New Delhi, 24 December 2009

Indian Communists’ Gift

 

A MONSTER CALLED PRACHANDA

 

By Prakash Nanda

The Indian Communists have always had an influence on the country’s polity and foreign policy that is inversely proportional to their real strength. Their pockets of strength have vastly eroded over the years. They have some strength left in only three States -- West Bengal, Kerala and Tripura, though it is almost certain now that their governments in the former two will be overthrown in the next round of elections, not far away.

Yet the Communists wield considerable influence in many walks of life. They dominate totally in the education sector. No wonder why India’s record is so poor as far as fresh ideas, particularly in social sciences, are concerned. Indian media, specifically the English media, is virtually dictated by the Leftist elements. So is the case with non-government sectors.

Until recently, the Communists were the allies of the UPA government led by Prime Minister Manmohan Singh. They parted company following the vexed nuclear deal that the Manmohan Singh government concluded with the US last year. However, by the time they left, they had done enough damage to India’s long-term interests in the realm of foreign policy.

The Communists literally threatened the then minority government of Singh to close its eyes on China’s various acts of omission and commission having deleterious impact on India, be it China’s claims on Indian territories, or Beijing’s anti-India policies in international organisations, or dubious and unfair business activities of the Chinese companies in and outside India hurting the country’s interests.     

But there is another Communist legacy that the Manmohan Singh government is regretting now. Under Communist pressure in 2007, the Ministry of External Affairs literally handed over its Nepal desk to the Communist leader Sitaram Yechuri, who, along with his comrades, facilitated the virtual Maoist-takeover of Nepal. Yechuri brokered a so-called peace deal in September 2007 between the seven-party democratic alliance and the Maoists who had been engaged in a 10-year insurgency in which nearly 13,000 people were killed. Under Yechuri’s dictation, New Delhi treated the then fugitive Prachanda, supreme leader of the Maoists in Nepal, as a son-in law, who, under Indian tradition, gets limitless pampering.

What was the Communist logic then? The anti-democratic King had to go and democracy to be ushered in. The King has gone for good, but Nepal is far from a being a democracy. And who has gained the most? It is Prachanda and his Maoists, who openly now say that they do not believe in democracy and simply cannot simply co-exist with it.  

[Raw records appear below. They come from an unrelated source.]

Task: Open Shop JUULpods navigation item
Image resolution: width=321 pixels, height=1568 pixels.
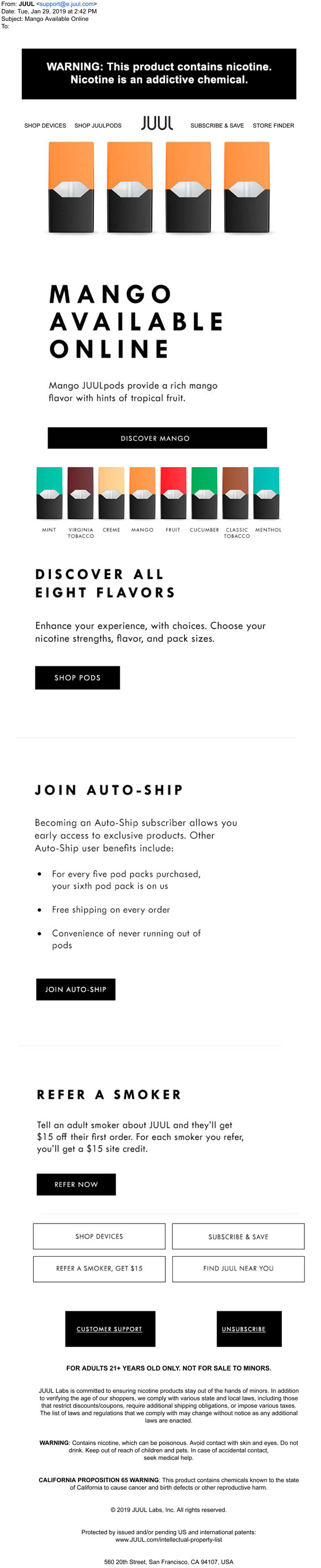Action: (x=98, y=125)
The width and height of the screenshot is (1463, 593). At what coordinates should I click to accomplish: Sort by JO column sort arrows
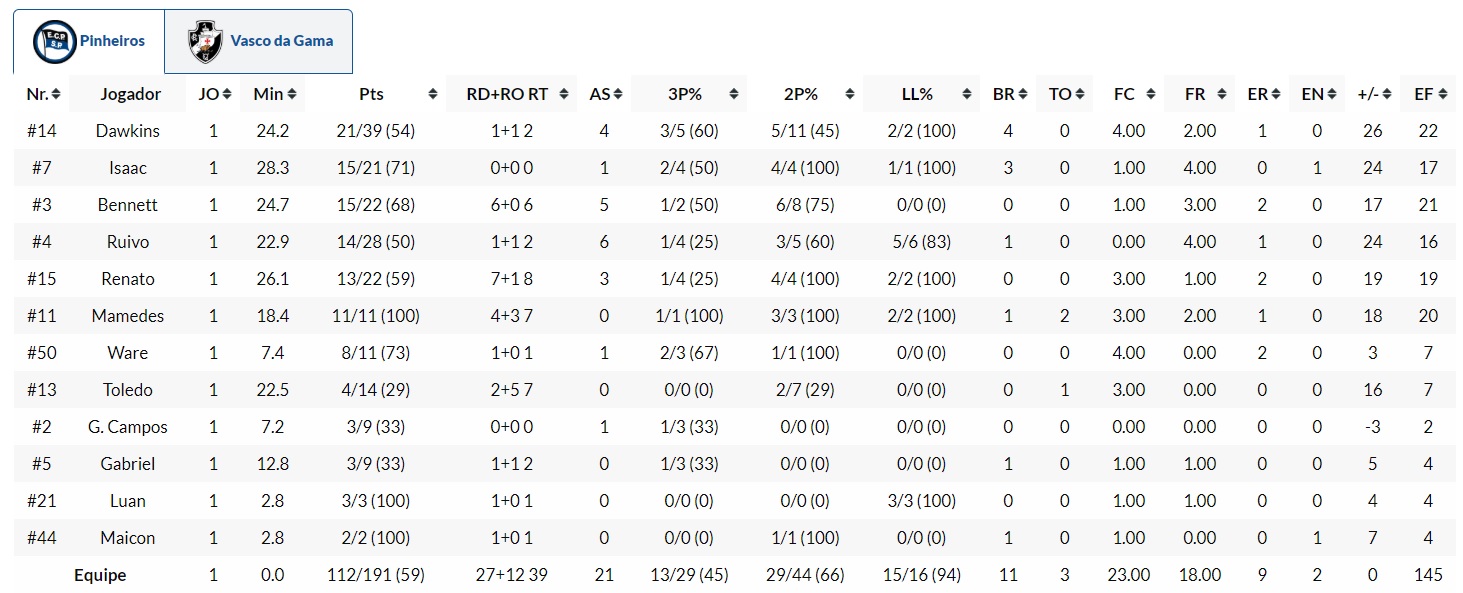coord(228,94)
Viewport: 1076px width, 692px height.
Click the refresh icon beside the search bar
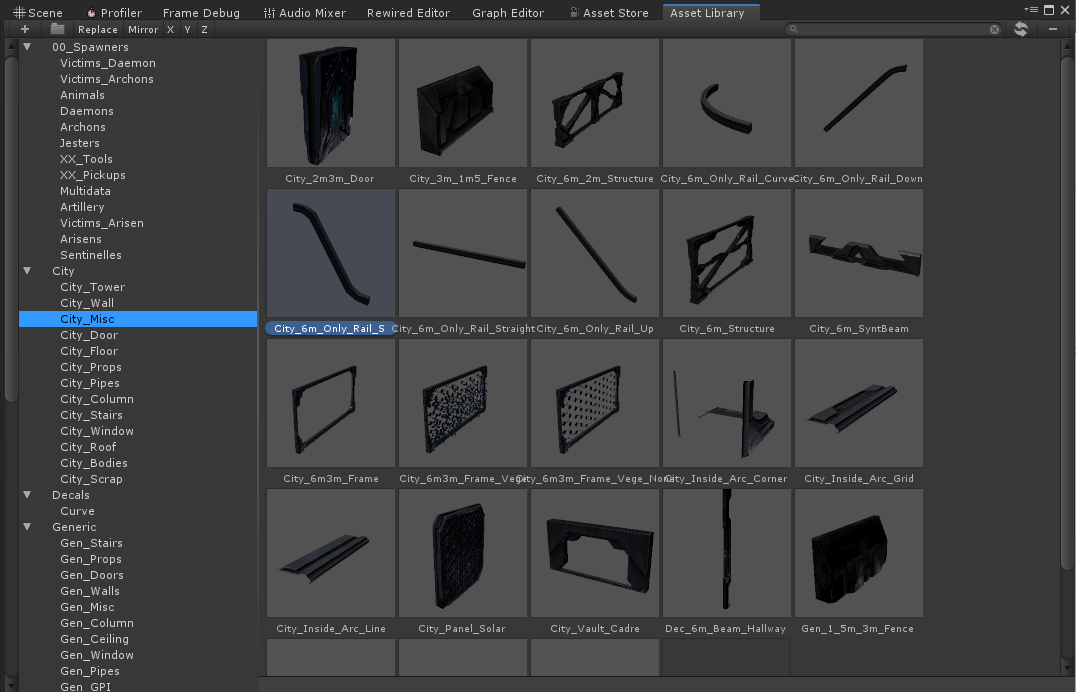[x=1020, y=29]
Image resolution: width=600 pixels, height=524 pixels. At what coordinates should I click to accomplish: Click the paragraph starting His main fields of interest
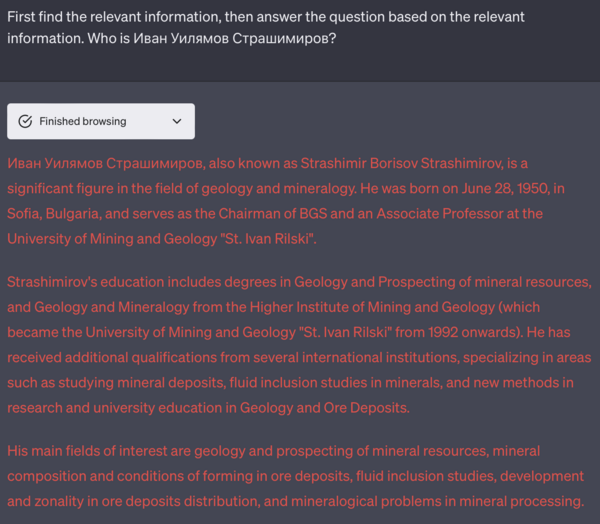[x=296, y=476]
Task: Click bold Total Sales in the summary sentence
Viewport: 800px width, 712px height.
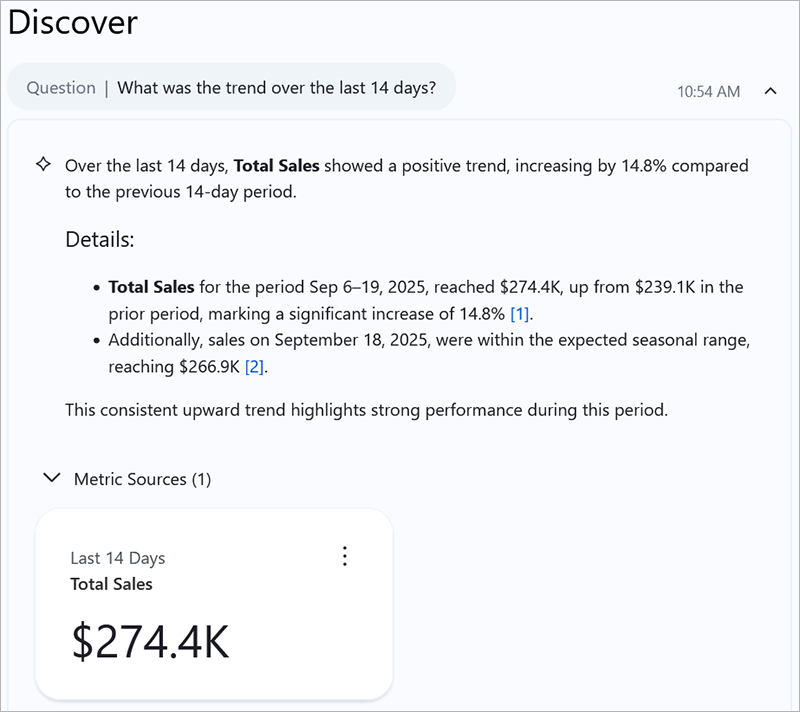Action: pos(276,165)
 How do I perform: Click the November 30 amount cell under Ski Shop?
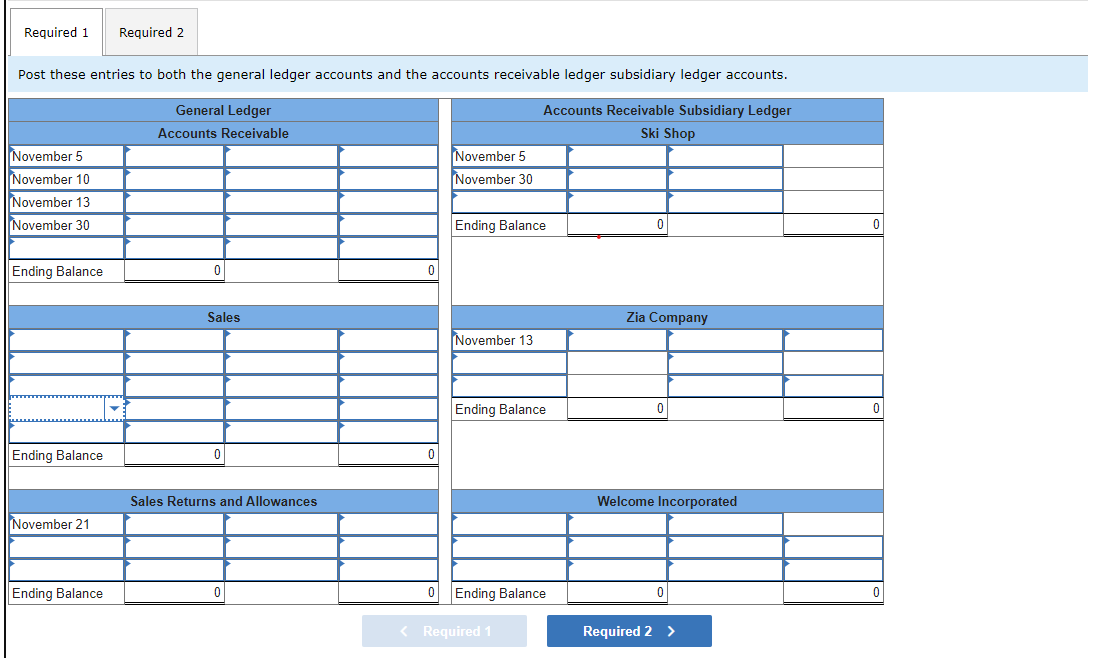coord(616,179)
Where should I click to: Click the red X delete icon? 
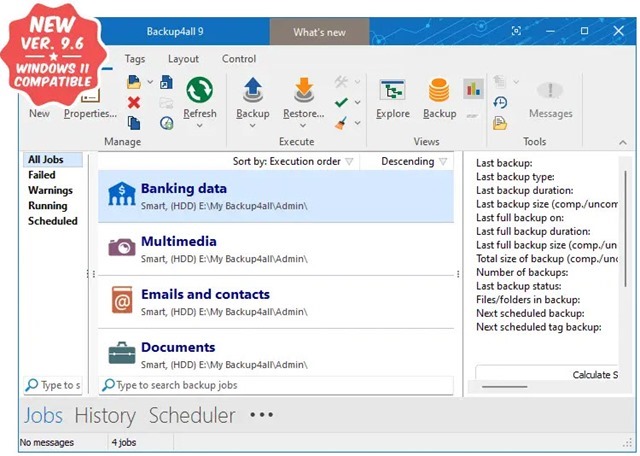click(134, 102)
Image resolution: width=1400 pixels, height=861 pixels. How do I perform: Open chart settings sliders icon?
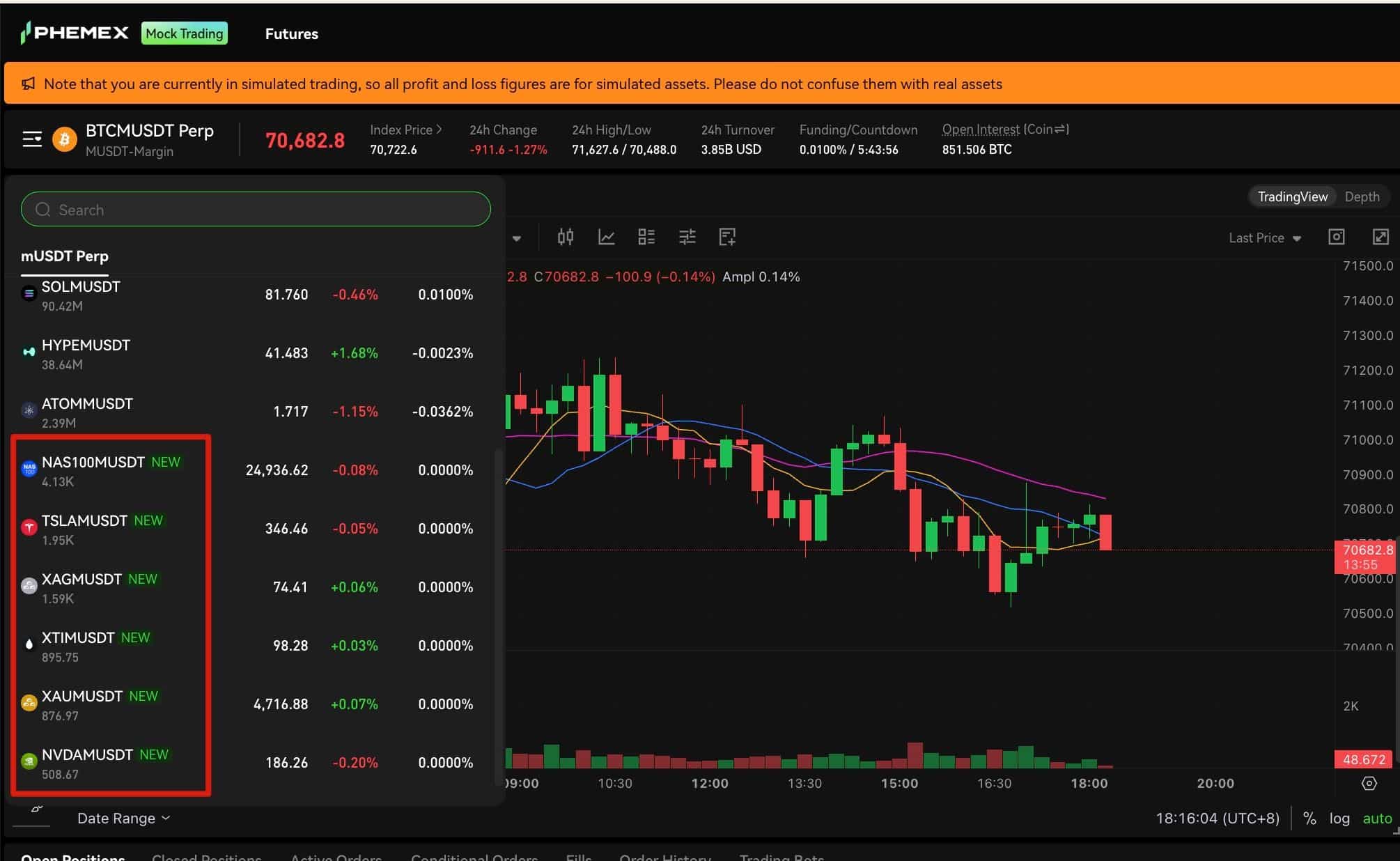[687, 238]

When he was the Prime Minister last year, Prachanda could not take the rest of Nepal’s democratic forces with him. He wanted his so-called “People’s Liberation Army” to virtually take over the country’s Armed forces, a most unthinkable goal. Imagine a situation when Nepal is led by a non-Maoist but democratically elected Prime Minister or President, but the merged PLA, now legitimately a part of the Armed forces, defies the orders of the government.     

Obviously, that was not acceptable to the genuinely democratic forces of Nepal. Prachanda resigned in protest. Nepal now has an alternate government, whose main job is to ratify a new Constitution for the country following which fresh rounds of elections will be held. But Prachanda has virtually gone berserk. His armed goons have literally seized the capital Katmandu and many other cities.

Worse, on blatantly communal or ethnic lines, Prachanda’s goons are declaring autonomy in many areas. Over the past two weeks, they have unilaterally declared 13 new “states.” They are openly saying they will not allow a new Constitution to be written as suggested under 2007 plan and that from January they will not allow the present government to continue.

Prachanda’s theme is simple: Either you make me the supreme or be prepared for consequences.  Literally, the Nepali Maoists have declared a war on Nepal’s nascent democracy.  Prachanda’s deputies are openly saying that their earlier stand on supporting the Yechuri-brokered plan was only “tactical”. 

In other words, Prachanda wants to establish another monarchy in Nepal. And he wants to ensure that Nepal has no other effective political forces to oppose him. He wants the institution of the Chinese political system in Nepal – where none other than the Maoists can rule. 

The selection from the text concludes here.